Racismo lá e cá

Aqui, o racismo continua como sempre, quase invisível e silencioso, exceto para suas vítimas

por LUIZ HENRIQUE LIMA, do Midia News

 

Enquanto houver racismo e racistas, escreverei contra eles, denunciá-los-ei e combaterei. Da mesma forma, em relação à intolerância religiosa ou a outras formas de preconceito.

 

As manifestações racistas ocorridas nos Estados Unidos há poucos dias inspiram, simultaneamente, asco e revolta.

 

Como é possível que, a esta altura do processo evolutivo da humanidade, ainda se consiga arrebanhar milhares de imbecis com tochas nazistas, suásticas, capuzes brancos e outras alegorias e adereços que evocam o que há de pior na história de nossa espécie?

 

Como é possível que, em nome da liberdade de expressão e de manifestação, se autorize ou justifique a pregação do ódio e da violência, travestidos como “supremacia” de um grupo étnico?

 

Nosso país, é necessário que se diga, também tem muitos racistas. Não são ostensivos e assumidos como nos Estados Unidos, mas igualmente imbecis e perversos, e talvez mais perigosos, exatamente por sua hipocrisia e dissimulação.

 

Recentemente, na Feira Literária Internacional de Paraty o depoimento de uma professora aposentada comoveu a todos os que a ouviram, e foram muitos milhões os que a assistiram pelas redes sociais.

 

Ao relatar, setenta anos depois, um episódio de discriminação do qual foi vítima na infância, Diva Guimarães emocionou-se e chorou, revelando como atitudes e palavras racistas ferem e produzem sofrimentos que se estendem por muito tempo.
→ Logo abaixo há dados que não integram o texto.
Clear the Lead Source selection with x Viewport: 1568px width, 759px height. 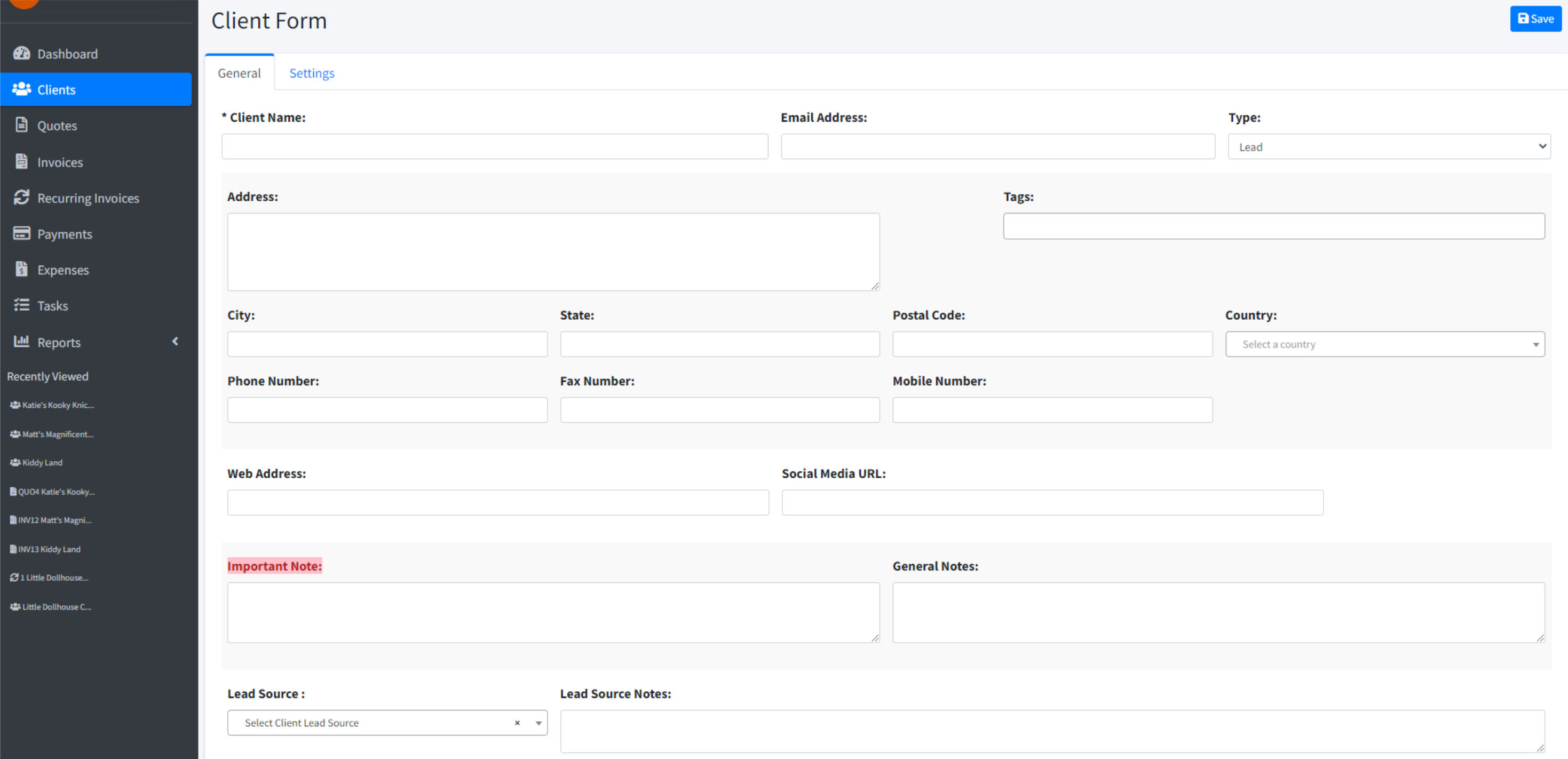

Nosso país, é necessário que se diga, também tem muitos racistas. Não são ostensivos e assumidos como nos Estados Unidos, mas igualmente imbecis e perversos, e talvez mais perigosos, exatamente por sua hipocrisia e dissimulação

 

Nem esse episódio – ocorrido dentro de uma escola religiosa! foi o único na vida dessa professora paranaense, nem foi ela a única brasileira negra a sofrer com o preconceito.

 

Pela repercussão de sua fala e pela minha própria experiência, creio que é muito difícil encontrar um negro brasileiro, de qualquer idade, profissão ou condição econômica, que nunca tenha passado por algum tipo de constrangimento semelhante.

 

Também há poucos dias, tomei conhecimento de dois episódios envolvendo crianças e discriminação.

 

O primeiro, num resort litorâneo, repleto de turistas estrangeiros, em que uma mãe brasileira proibiu seus filhos de brincarem com a única criança negra ali hospedada.

 

O outro, no parque infantil de um condomínio fechado, em que uma babá, alegadamente por brincadeira, espalhou para suas colegas que a criança negra que ali brincava era uma má influência para as demais!

 

Nem essa mãe, nem essa babá jamais assumirão que são racistas ou sairão às ruas com capuzes e tochas.

 

Mas suas “brincadeiras” perpetuam uma cultura de preconceito e suas palavras agridem com enorme violência psicológica a integridade e o amor-próprio de personalidades em formação. São lavradoras e professoras do ódio, camufladas como tantos outros ao nosso redor.

 

Lá e cá, o racismo é uma vergonha, uma covardia e uma abominação.

 

Nos Estados Unidos, felizmente, o episódio de Charlottesville, na Virgínia, produziu enorme reação por parte das lideranças respeitáveis daquela sociedade. Aqui, o racismo continua como sempre, quase invisível e silencioso, exceto para suas vítimas.

 

É preciso vencê-lo.

 

LUIZ HENRIQUE LIMA é conselheiro substituto do Tribunal de Contas do Estado de Mato Grosso (TCE-MT).